**Page excerpt:**
Boston Investors Group, Inc., et al.,
Appellees.
An Appeal from a non-final order from the Circuit Court for Miami-Dade
County, Eric Hendon, Judge.
Feldman Law, and Andrew M. Feldman, for appellants.
Jaramillo Law PA, and Sebastian Jaramillo, for appellee Boston Investors
Group, Inc.
Before ROTHENBERG, C.J., and SUAREZ and SCALES, JJ.
ROTHENBERG, C.J.
The plaintiffs below, Dev D. Dabas and Sumedha Dabas (collectively, “the
Lenders”), appeal from a non-final order granting defendant Boston Investors
Group, Inc.’s (“Borrower”) motion to set aside a deficiency judgment as void
pursuant to Florida Rule of Civil Procedure 1.540(b)(4). Because we conclude
that, as a matter of law, the deficiency judgment is not void, we reverse the trial
court’s order granting the Borrower’s motion for relief from judgment pursuant to
rule 1.540(b)(4).

**Stored data:**

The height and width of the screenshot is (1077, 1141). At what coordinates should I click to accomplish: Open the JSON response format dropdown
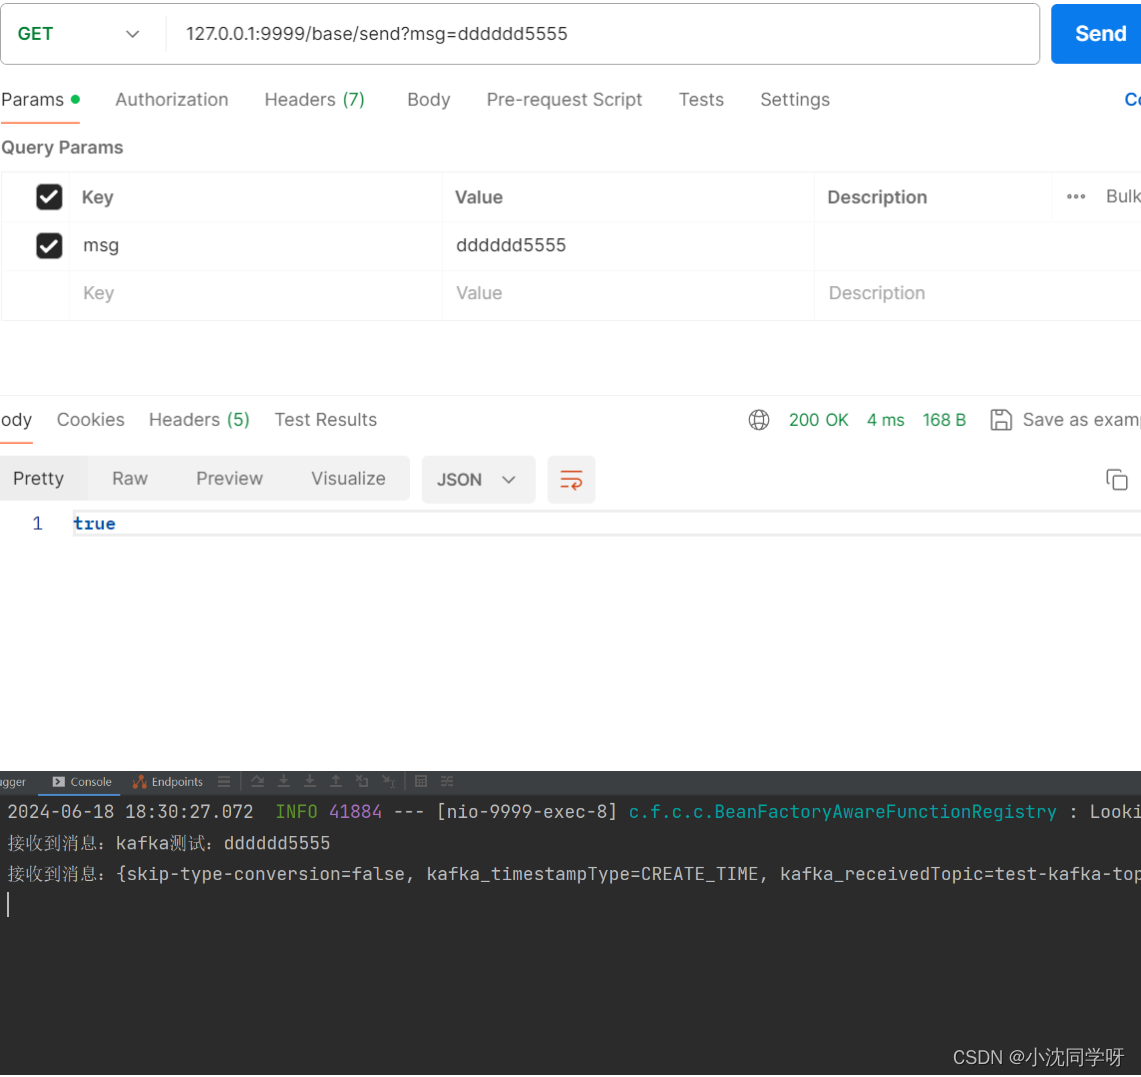tap(478, 479)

**Direction 1:** From the court opinion excerpt, quote the passage starting at "Feldman Law, and" and ending at "rule 1.540(b)(4).".
**Direction 2:**
Answer these questions using the court opinion excerpt:
(a) Which court issued the order being appealed?
(b) Who appeared for the appellants?
(c) Under which rule did the Borrower seek to set aside the deficiency judgment?

**Complete output 1:**
Feldman Law, and Andrew M. Feldman, for appellants.
Jaramillo Law PA, and Sebastian Jaramillo, for appellee Boston Investors
Group, Inc.
Before ROTHENBERG, C.J., and SUAREZ and SCALES, JJ.
ROTHENBERG, C.J.
The plaintiffs below, Dev D. Dabas and Sumedha Dabas (collectively, “the
Lenders”), appeal from a non-final order granting defendant Boston Investors
Group, Inc.’s (“Borrower”) motion to set aside a deficiency judgment as void
pursuant to Florida Rule of Civil Procedure 1.540(b)(4). Because we conclude
that, as a matter of law, the deficiency judgment is not void, we reverse the trial
court’s order granting the Borrower’s motion for relief from judgment pursuant to
rule 1.540(b)(4).

**Complete output 2:**
(a) The Circuit Court for Miami-Dade County.
(b) Feldman Law and Andrew M. Feldman.
(c) Florida Rule of Civil Procedure 1.540(b)(4).